During that time, Susie continued teaching second grade at North Shore Elementary School.
“It’s a good age,” Susie said. “They’re still kind of babies, but they can do things for themselves.”
Robert and Susie dated for another year and a half after Robert graduated from law school before they got married. They’ve been married for 44 years now. Susie kept teaching for another couple of years until their daughter was born. Robert legally adopted Susie’s daughter from her first marriage when she was six years old, and with this new addition, they were now a family of four.



Lifelong Friendships
Robert isn’t the longest relationship Susie’s had, though. A lifelong Jacksonville resident, Susie graduated from Samuel Wolfson School for Advanced Studies in 1971 and has a tight-knit group of friends who graduated with her. Some of those friendships stretch back even further to first grade at South San Jose Elementary School.
Planning their 10-year high school reunion marked the beginning of regular get-togethers for her circle of friends. As everyone got married and had children, busy lives and busy schedules made it difficult to plan frequent meetings, and the group switched to quarterly meetups, then once or twice a year.
As the years passed, conversations at these meetups shifted from babies and toddlers to teenagers and graduations. A few years ago, as their 70th birthdays approached, Susie floated the idea of a big birthday trip for them all, which they spent in a house up in the Idaho mountains.
These friendships mean the world to Susie. “It’s so special,” she said. “It really is.”
Family Life
Today, Susie’s oldest daughter, Christi, recently celebrated her 50th birthday.
“It’s a big birthday,” Susie acknowledged, adding with a laugh, “It’s a big birthday for her mother.”
Christie is an assistant principal at an elementary school in the area. Her younger daughter, Katherine, lives in Virginia with her husband.

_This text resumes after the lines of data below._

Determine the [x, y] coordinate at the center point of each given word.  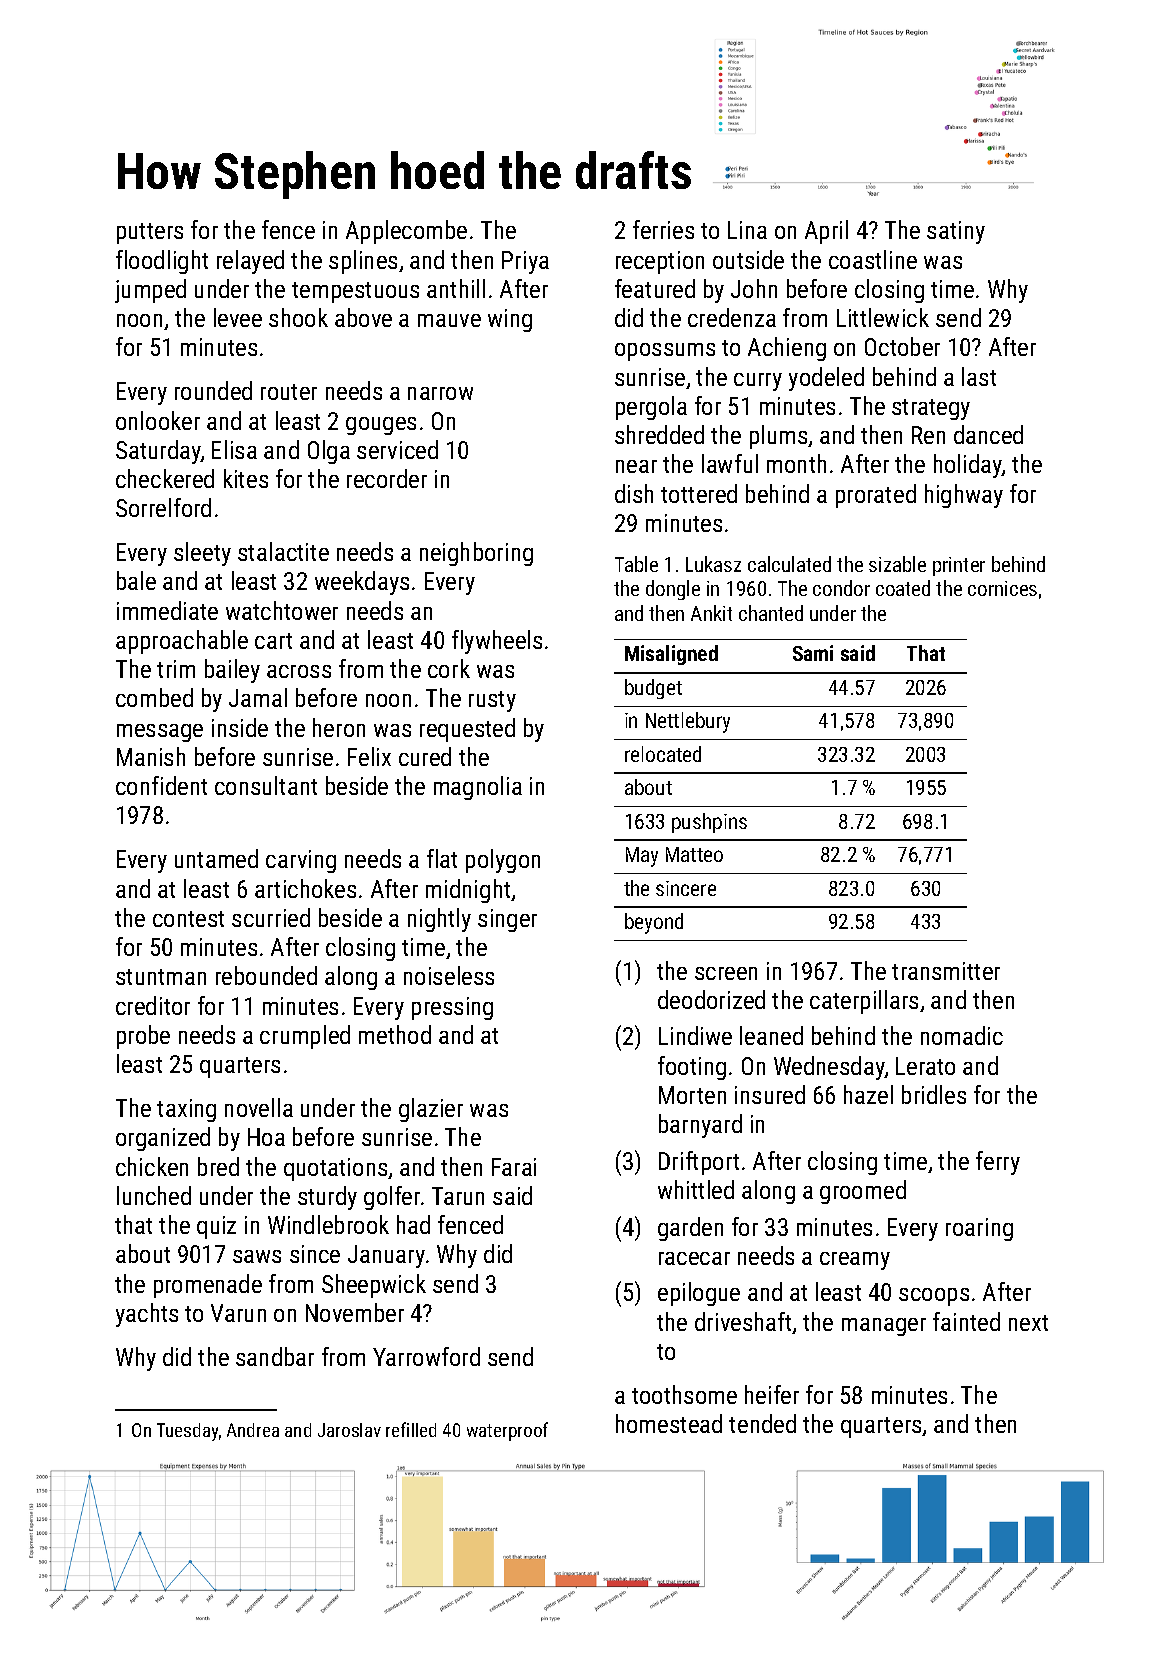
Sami [813, 653]
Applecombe [406, 232]
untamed [216, 858]
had [413, 1224]
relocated [663, 754]
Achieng [787, 349]
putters [150, 233]
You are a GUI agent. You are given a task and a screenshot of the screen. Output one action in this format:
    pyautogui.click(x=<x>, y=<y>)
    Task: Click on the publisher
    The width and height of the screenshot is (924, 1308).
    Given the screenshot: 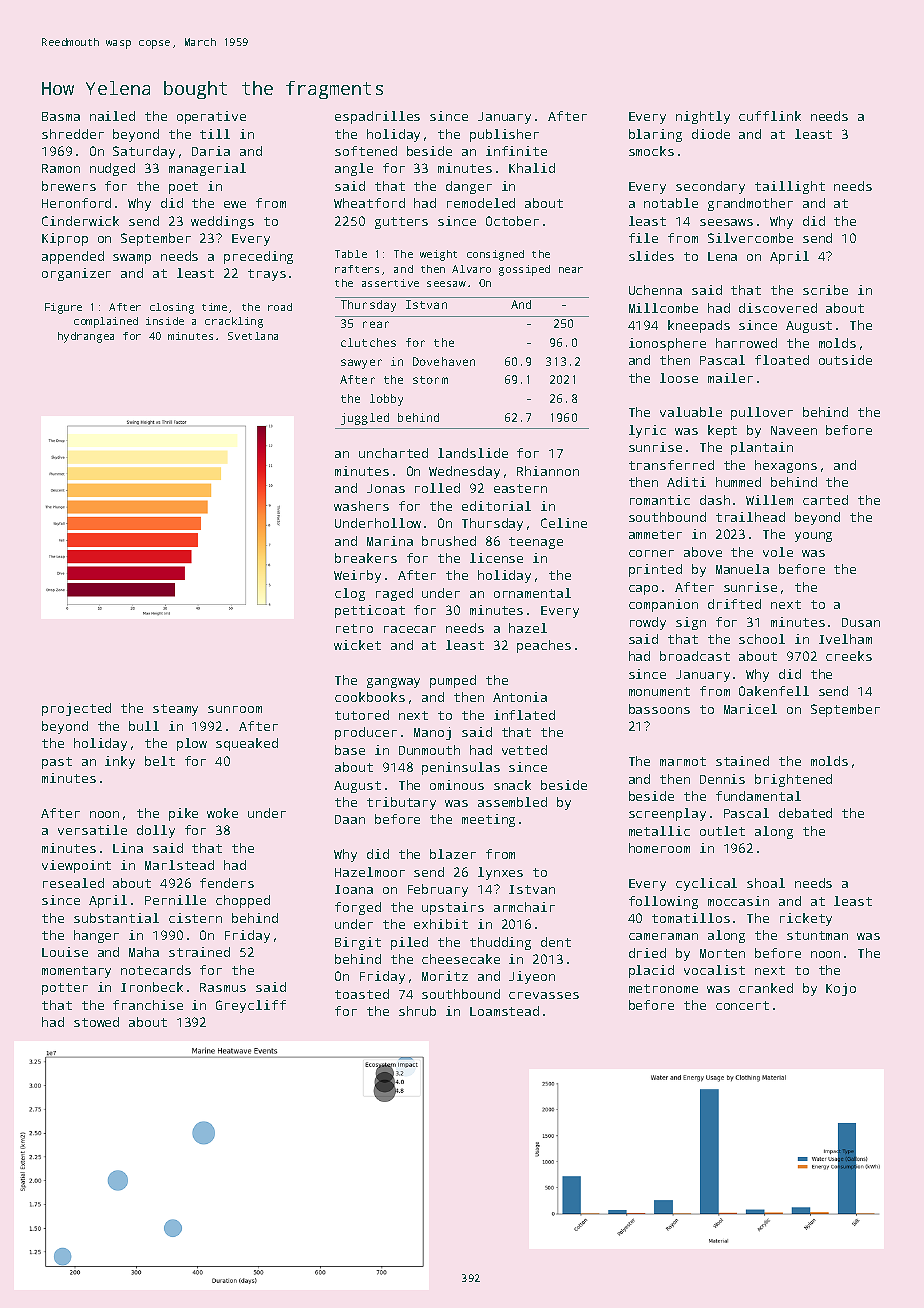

Susie and Robert live in the same house she grew up in, the same house her father built for his family. Her mother moved into a condo after her father passed away suddenly at just 62 years old and Robert and Susie ended up buying her childhood home from her mother.
“We have been in that house since 1982,” Susie said.
Susie had the rare opportunity to raise her family in the same house she grew up in and she said now and then, she would see flashes of herself as a child in that home.
“[Usually] when I hear myself say something that sounds like my mother,” Susie said, chuckling.
Robert retired last year, and they are enjoying a slower life now. Though she’s not a big traveler, Susie traveled to Paris with Katherine last fall to celebrate Katherine’s 40th birthday. Originally, Susie had intended to gift the trip to Katherine and her husband, but Katherine invited her to join her instead.
“It was once in a lifetime for me,” Susie said.
Robert and Susie enjoy spending time on their boat, cruising on the river, and anchoring it to have lunch or dinner. They’re both heavily involved with the Salvation Army of Northeast Florida: she with the Women’s Auxiliary and he on the advisory board. Susie is also a volunteer with the Florida House in Washington, D.C. In her free time, Susie enjoys exercising – yoga, pilates, and dance. She is also in the middle of planning her 55th high school reunion next year.
“We’re going to start having meetings together,” Susie said. “I’m just always, I’m always working on things like that.”